High Energy Particles in the Solar Corona

TL;DR

This paper explores how magnetic flux tubes and vortex structures in the solar corona facilitate both steady low-energy nuclear reactions and high-energy particle interactions during explosive solar events, based on electromagnetic laws.

Contribution

It introduces a model linking magnetic flux tube vortices to energy scales of solar nuclear and particle reactions, emphasizing electromagnetic interactions in the corona.

Findings

Magnetic flux tubes act as vortices with current loops.

Steady low-energy nuclear reactions occur within flux tubes.

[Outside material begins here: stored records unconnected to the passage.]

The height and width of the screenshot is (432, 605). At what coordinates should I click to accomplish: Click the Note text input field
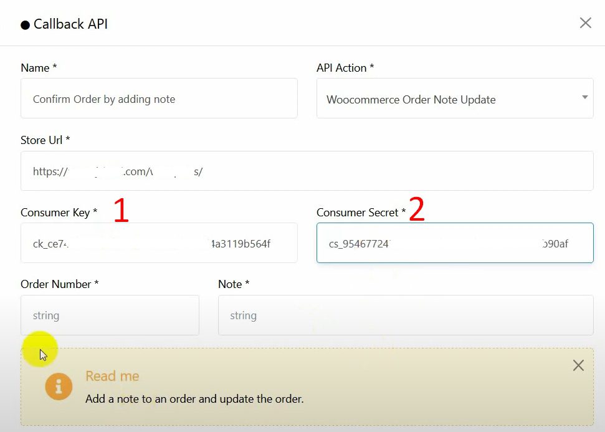click(x=405, y=315)
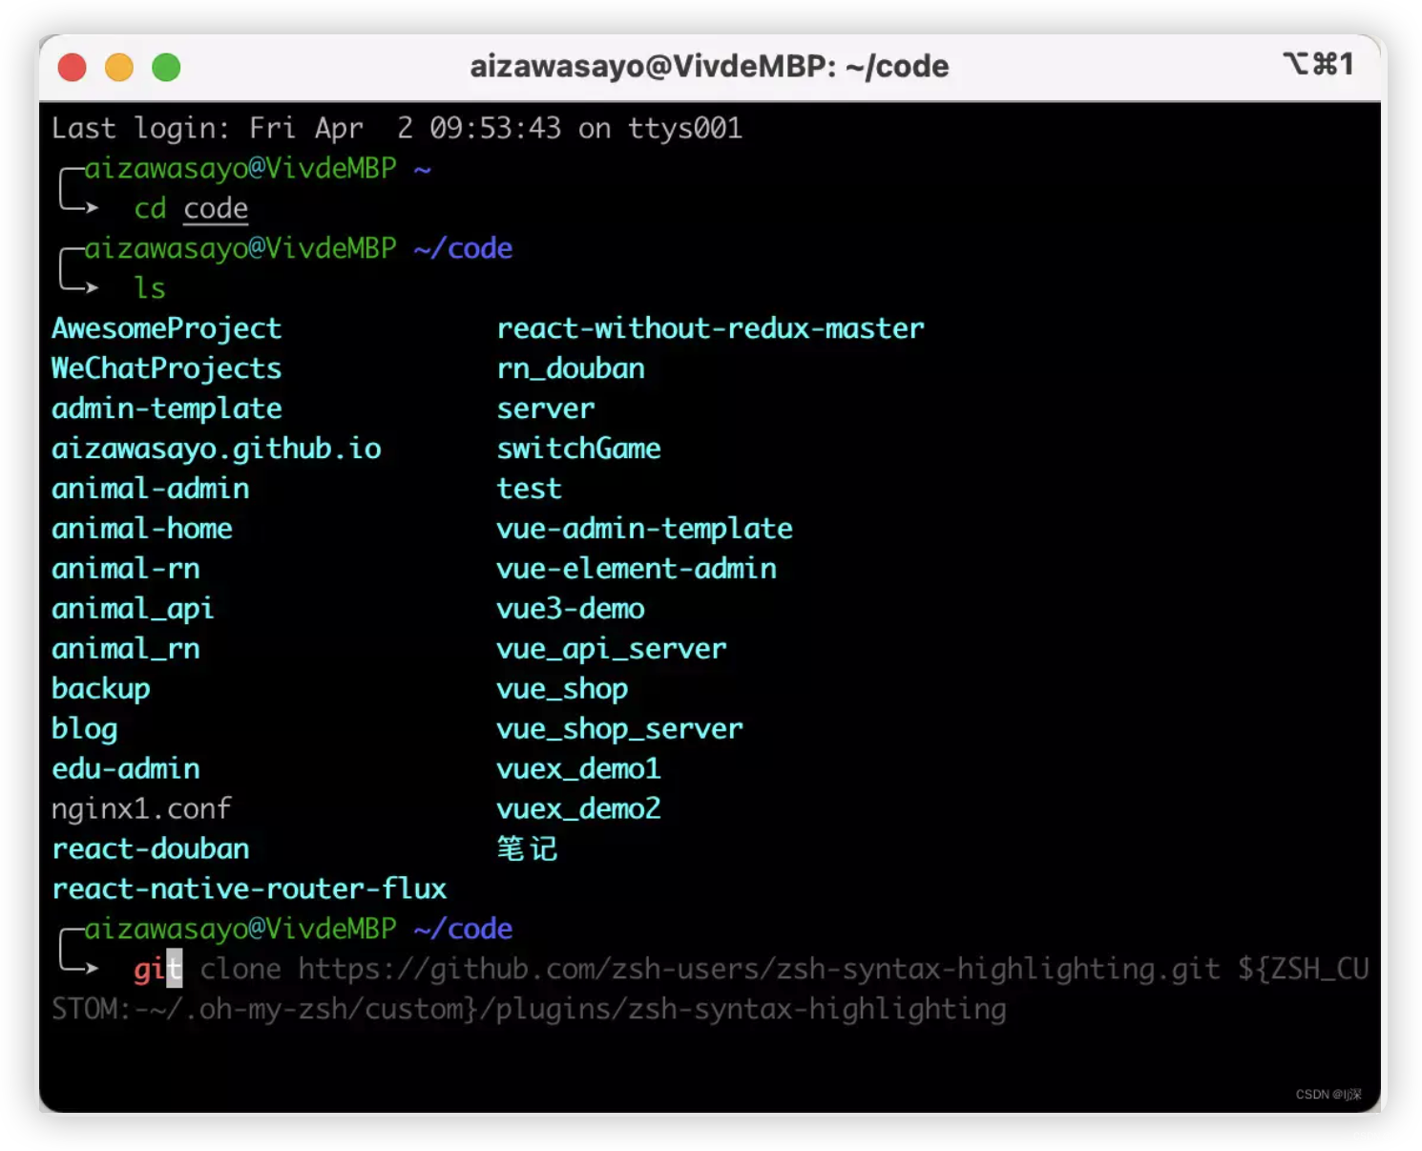This screenshot has height=1151, width=1422.
Task: Click the switchGame directory entry
Action: coord(578,449)
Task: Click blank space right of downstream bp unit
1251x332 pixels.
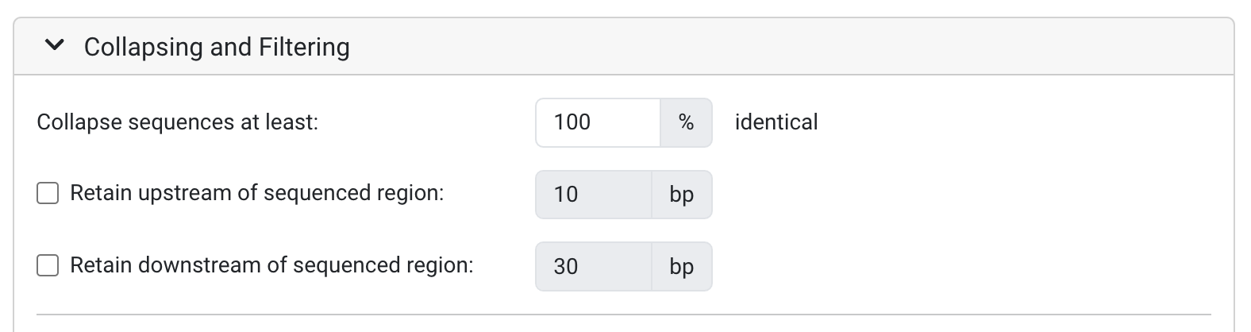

Violent flux tube explosions trigger high-energy particle interactions.

Abstract

Collective Ampere law interactions producing magnetic flux tubes piercing through sunspots into and then out of the solar corona allow for low energy nuclear reactions in a steady state and high energy particle reactions if a magnetic flux tube explodes in a violent event such as a solar flare. Filamentous flux tubes themselves are vortices of Ampere currents circulating around in a tornado fashion in a roughly cylindrical geometry. The magnetic field lines are parallel to and largely confined within the core of the vortex. The vortices may thereby be viewed as long current carrying coils surrounding magnetic flux and subject to inductive Faraday and Ampere laws. These laws set the energy scales of (i) low energy solar nuclear reactions which may regularly occur and (ii) high energy electro-weak interactions which occur when magnetic flux coils explode into violent episodic events such as solar flares or coronal mass ejections.